What’s on: Committee Member Training
Understanding Conformity Assessment
Has your committee identified conformity assessment in your draft? Does your committee wish to refine their knowledge around conformance? Then our Understanding Standards Writing, Conformance and Conformity Assessment course is a must—it includes a tutorial, quick reference guide and videos on writing requirements.
September Workshops on How to Write an Australian Standard
Our popular workshop on How to Write an Australian Standard will be held again this September in Sydney and Melbourne. This workshop will help you to understand the finer points of standards development and guarantee a smoother drafting process.
Remember to register your attendance in the Standards Australia Academy and complete the online learning prior to attending to get the most out of the course.
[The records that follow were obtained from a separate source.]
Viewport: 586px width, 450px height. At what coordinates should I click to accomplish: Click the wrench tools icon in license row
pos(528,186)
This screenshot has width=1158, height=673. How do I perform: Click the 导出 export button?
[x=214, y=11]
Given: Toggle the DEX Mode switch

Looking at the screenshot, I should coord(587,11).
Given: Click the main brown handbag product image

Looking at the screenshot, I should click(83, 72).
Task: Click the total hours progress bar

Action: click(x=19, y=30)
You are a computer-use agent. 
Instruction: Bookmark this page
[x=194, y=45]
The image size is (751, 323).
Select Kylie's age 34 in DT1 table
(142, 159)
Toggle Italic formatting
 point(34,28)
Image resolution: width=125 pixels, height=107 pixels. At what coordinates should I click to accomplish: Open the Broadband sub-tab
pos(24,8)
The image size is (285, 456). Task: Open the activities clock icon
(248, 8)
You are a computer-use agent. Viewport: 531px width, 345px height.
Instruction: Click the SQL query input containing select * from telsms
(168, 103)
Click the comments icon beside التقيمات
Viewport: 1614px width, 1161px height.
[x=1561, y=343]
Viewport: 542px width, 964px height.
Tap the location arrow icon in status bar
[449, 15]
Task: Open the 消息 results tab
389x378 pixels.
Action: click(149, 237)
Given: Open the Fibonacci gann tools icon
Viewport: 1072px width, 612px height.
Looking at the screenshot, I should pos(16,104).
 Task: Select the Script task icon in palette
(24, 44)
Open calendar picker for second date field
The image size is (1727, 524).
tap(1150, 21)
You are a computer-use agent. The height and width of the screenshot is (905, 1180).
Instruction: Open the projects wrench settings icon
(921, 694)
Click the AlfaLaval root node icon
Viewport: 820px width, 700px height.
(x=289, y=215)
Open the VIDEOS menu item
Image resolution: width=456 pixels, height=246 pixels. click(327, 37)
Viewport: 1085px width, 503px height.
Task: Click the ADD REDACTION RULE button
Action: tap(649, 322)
Standards Australia represents Australia on the two major international standards development bodies, the International Organization for Standardization (ISO) and the International Electrotechnical Commission (IEC). Our activities are reported on our International Updates page.
Highlights from May (PDF):
- 41st Annual General Pacific Area Standards Congress Meeting in Okayama
- Education sector to benefit from a new international management system standard
- The World Smart City Forum 2017 Report Published
Sector updates, with the latest standards development news in each industry sector, are available via our Sectors page.
Drafts Open for Comment
The public comment process provides an opportunity for stakeholders and members of the public to make valuable contributions. View draft standards open for comment.
New Amendment to AS 4707, Chain of Custody for Forest Products
Responsible Wood has released a new amendment to AS 4707, Chain of Custody for Forest Products. The amendment provides a change to the definition of “producer groups”, aligning AS 4707 more closely with the PEFC International Chain of Custody Standard.
Further information, and a copy of the amendment, can be found on the Responsible Wood website.
Amended PEFC Standard for Sustainable Forest Management out for Public Comment
The draft of the PEFC Sustainable Forest Management Standard has been released for public comment. The standard provides the base document against which all PEFC endorsed National Standards must align. It provides requirements for performance and sustainability indicators. The amended draft provides new performance requirements for the sustainable management of trees located outside of forests and micro-forestry.
Read more on the Responsible Wood website.
Public consultation opens on Australia’s future measurement framework
The Australian Government Measurement Law Review wants to engage you in a discussion on how to modernise Australia’s measurement laws. From high accuracy global positioning, to ultrasound cancer screening, we all rely on Australia's measurement system. To make sure this system continues to meet the needs of our economy, Australia needs a modern measurement framework.
All Australians, from researchers and engineers, to businesses and consumers, all have an interest in an effective and reliable measurement system. The Scope of Australia's Measurement Laws represents the first of a series of public consultations to be undertaken in 2018. The discussion paper (PDF) is seeking your views on what should and should not be addressed by the legislative framework underpinning Australia's measurement system.
The insights gained through this public consultation process will help create a simple and modern measurement framework that can meet the measurement challenges of today and opportunities of tomorrow. Submissions close Friday, 22 June 2018.